Érase una vez un niño que quería todas las canicas de su palomilla. Durante el juego, las acumulaba en sus manos y en los bolsillos de sus pantalones. Cuando ya no podía guardar más, improvisaba una bolsa con las faldas de su camisa y ahí las ponía.
Las canicas que más le gustaban eran las agüitas, porque eran ligeras, sin ninguna decoración, sencillas como el pueblo, aunque quebradizas. Las petroleras, que eran de colores opacos, las deseaba todas y cuando veía una en poder de otro niño se las arrebataba alegando que nadie más que él debía poseerlas. Las bombochas y las bolinchinas eran su fascinación.
Las canicas ojo de gato, japonesas y trébol eran vistosas y complejas. No se imaginaba como podían fabricarse, pero también las acumulaba. Las canicas las ganaba en el juego o se las quitaba a otros niños alegando que nadie más que él podía tenerlas. Las depositaba en unas cajas enormes sin ningún orden, ni concierto. El deseo por tener más y más canicas era irrefrenable y no quería que nadie más tuviera.
En los primeros días de esta obsesión, jugaba con otros niños al tirito o al círculo, pintaba su raya, pero cuando se distraían sus oponentes no la respetaba y daba el garnucho por delante de la raya. Cuando perdía se enojaba y señalaba como tramposo al contrincante. Aprendió que si él violaba las reglas y acusaba a los demás de hacerlo, podía quedarse con más canicas. Siempre las interpretaba a su favor y quien se oponía era un perverso que deseaba acabar con el juego tradicional de las canicas. Le molestaba que hubiera árbitros independientes.
Durante el juego, lo que más le gusta era cantar el “chiras pelas” con lo que amenazaba al contrincante con quedarse con todas sus canicas y expulsarlo del juego. Después que tuvo muchas cuicas, a quien no se alineaba a sus deseos, les quitaba sus canicas y les impedía jugar.

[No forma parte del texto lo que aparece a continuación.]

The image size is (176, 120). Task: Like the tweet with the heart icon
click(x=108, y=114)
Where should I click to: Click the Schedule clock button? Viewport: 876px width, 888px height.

Cada vez que acumulaba una canica más, se preguntaba lo que iba a hacer con ella, pero no sabía y se limitaba a pregonar que él era dueño de la mayoría de las canicas y los que en su palomilla todavía tenían algunas le obedecían o no los dejaba jugar, donde sólo ganaba quien el determinaba y acomodaba las reglas a su conveniencia. Rápidamente, subyugó a los árbitros.
Las ágatas eran un auténtico tesoro y eran poquísimas las que había. Éstas fueron las primeras que acaparó, en ninguna circunstancia las arriesgaba en el juego y cuando lo hacía era porque sus incondicionales ya se habían puesto de acuerdo para echarle montón a quien osara oponerse al niño ambicioso y lo acusaban de tramposo para castigarlo con la entrega de sus canicas.
Un día se concertó una competencia con otra palomilla. El niño que quería todas las canicas decidió que nadie le iba ayudar a derrotar a los contrincantes que tenían más canicas y mejor puntería. Los que habían sido desplazados en su palomilla todavía tenían algunas cuicas chinas, lechosas y palomo. Estas últimas eran elegantes y de mármol y podían ser muy útiles en la contienda, pero rechazó la colaboración. Él creía que podía ganar sólo.
Sin embargo, tenía dos dificultades: las canicas que había guardado no estaban clasificadas por tamaño, valor y color por lo que elegir la idónea para la competencia era casi imposible y tenía un dedo pulgar demasiado pequeño para las bombochas. Además, en este juego él no fijaba, ni interpretaba las reglas. La codicia y la sed insaciable de reconocimiento lo cegaron e inició el juego solo con el apoyo que las porras, pues el niño que quería todas las canicas no aceptaba consejos. Él creía equivocadamente conocer las cualidades de todas las canicas y sólo controlaba con precisión las más populares que eran las agüitas y confiaba demasiado en la dureza y tamaño de las petroleras.
La desventaja era evidente, pero el niño que quería todas las canicas ya había pregonado que el tenía domados a los contrincantes. El se las iba a arreglar sin ayuda y quien dijera lo contrario sería expulsado de la palomilla sin llevarse ninguna canica.
Si un niño en una palomilla excluye a todos o controla el resultado de los juegos entre ellos, no habrá competencia, ni diversión y cuando enfrente a contrincantes externos perderá y las reservas de canicas de la palomilla se reducirán. Al final todos pierden, aunque uno cree que gana porque controla las cuicas y conserva para él las ágatas.
Esta es la historia del estatismo. La competencia económica languidece, las sociedades empobrecen y los actores políticos y sociales pierden autonomía. Sólo esperan a que el niño que tiene o controla todas las canicas les permita jugar.